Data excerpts
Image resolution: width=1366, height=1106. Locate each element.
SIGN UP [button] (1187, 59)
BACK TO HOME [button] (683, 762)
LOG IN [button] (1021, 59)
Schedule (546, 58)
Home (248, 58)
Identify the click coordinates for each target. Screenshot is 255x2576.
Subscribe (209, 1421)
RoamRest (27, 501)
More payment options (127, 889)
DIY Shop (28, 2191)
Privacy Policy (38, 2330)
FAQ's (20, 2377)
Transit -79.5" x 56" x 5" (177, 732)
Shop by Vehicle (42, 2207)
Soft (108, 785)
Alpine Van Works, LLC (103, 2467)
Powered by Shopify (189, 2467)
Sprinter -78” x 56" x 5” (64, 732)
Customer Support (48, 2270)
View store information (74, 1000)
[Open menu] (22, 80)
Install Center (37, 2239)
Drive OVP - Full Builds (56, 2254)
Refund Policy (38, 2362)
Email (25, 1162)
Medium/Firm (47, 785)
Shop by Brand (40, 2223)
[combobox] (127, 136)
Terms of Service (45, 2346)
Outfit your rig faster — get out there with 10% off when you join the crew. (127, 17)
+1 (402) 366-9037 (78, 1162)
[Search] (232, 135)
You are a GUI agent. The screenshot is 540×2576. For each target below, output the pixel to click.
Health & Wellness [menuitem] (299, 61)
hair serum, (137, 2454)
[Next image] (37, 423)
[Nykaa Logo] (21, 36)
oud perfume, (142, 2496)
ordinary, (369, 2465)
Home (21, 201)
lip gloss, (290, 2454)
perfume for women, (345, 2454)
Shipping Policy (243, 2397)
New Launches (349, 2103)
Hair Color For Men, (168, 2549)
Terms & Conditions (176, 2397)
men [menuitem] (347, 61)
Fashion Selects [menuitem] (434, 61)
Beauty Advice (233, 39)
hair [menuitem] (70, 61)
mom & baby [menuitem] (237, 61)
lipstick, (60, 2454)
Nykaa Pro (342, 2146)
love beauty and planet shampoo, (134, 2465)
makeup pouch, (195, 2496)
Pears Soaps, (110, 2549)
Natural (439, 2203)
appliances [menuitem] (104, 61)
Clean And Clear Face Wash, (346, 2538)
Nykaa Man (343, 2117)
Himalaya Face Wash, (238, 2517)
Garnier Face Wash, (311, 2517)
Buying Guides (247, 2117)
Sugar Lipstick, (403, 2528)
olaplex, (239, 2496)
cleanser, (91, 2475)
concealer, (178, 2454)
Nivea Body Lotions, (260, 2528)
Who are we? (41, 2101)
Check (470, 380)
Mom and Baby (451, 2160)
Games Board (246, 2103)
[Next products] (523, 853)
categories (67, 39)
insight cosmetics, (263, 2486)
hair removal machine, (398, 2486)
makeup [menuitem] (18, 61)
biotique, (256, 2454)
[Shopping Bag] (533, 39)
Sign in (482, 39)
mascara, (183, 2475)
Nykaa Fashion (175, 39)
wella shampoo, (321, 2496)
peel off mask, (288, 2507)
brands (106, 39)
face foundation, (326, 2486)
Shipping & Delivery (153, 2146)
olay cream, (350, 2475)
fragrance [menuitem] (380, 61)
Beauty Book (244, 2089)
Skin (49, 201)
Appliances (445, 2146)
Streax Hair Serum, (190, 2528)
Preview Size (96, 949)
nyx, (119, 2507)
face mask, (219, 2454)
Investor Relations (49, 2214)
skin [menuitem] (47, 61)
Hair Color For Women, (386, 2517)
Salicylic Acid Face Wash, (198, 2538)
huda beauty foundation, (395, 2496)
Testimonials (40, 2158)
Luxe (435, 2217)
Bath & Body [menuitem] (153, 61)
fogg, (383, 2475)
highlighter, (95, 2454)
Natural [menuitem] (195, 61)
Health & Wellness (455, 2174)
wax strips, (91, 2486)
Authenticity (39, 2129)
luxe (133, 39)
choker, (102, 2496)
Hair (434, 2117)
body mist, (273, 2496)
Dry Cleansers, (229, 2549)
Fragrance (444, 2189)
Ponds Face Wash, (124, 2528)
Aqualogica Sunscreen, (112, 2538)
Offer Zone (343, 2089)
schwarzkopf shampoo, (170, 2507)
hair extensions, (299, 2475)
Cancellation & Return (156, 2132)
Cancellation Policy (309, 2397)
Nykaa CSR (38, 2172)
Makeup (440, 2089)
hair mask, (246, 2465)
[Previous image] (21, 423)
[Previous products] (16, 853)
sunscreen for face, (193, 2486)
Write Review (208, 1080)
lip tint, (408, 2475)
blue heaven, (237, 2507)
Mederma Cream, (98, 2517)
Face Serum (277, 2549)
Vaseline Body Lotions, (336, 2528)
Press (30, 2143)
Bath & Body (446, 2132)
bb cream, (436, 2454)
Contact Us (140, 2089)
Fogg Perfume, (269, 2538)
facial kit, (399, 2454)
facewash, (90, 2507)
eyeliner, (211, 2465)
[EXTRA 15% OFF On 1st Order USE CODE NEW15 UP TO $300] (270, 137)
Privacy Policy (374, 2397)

EXERCISE DESCRIPTION:
Lines from the entries that contain the word "Lotions" are what the answer must hold.

SOLUTION TO THIS TASK:
Nivea Body Lotions, (260, 2528)
Vaseline Body Lotions, (336, 2528)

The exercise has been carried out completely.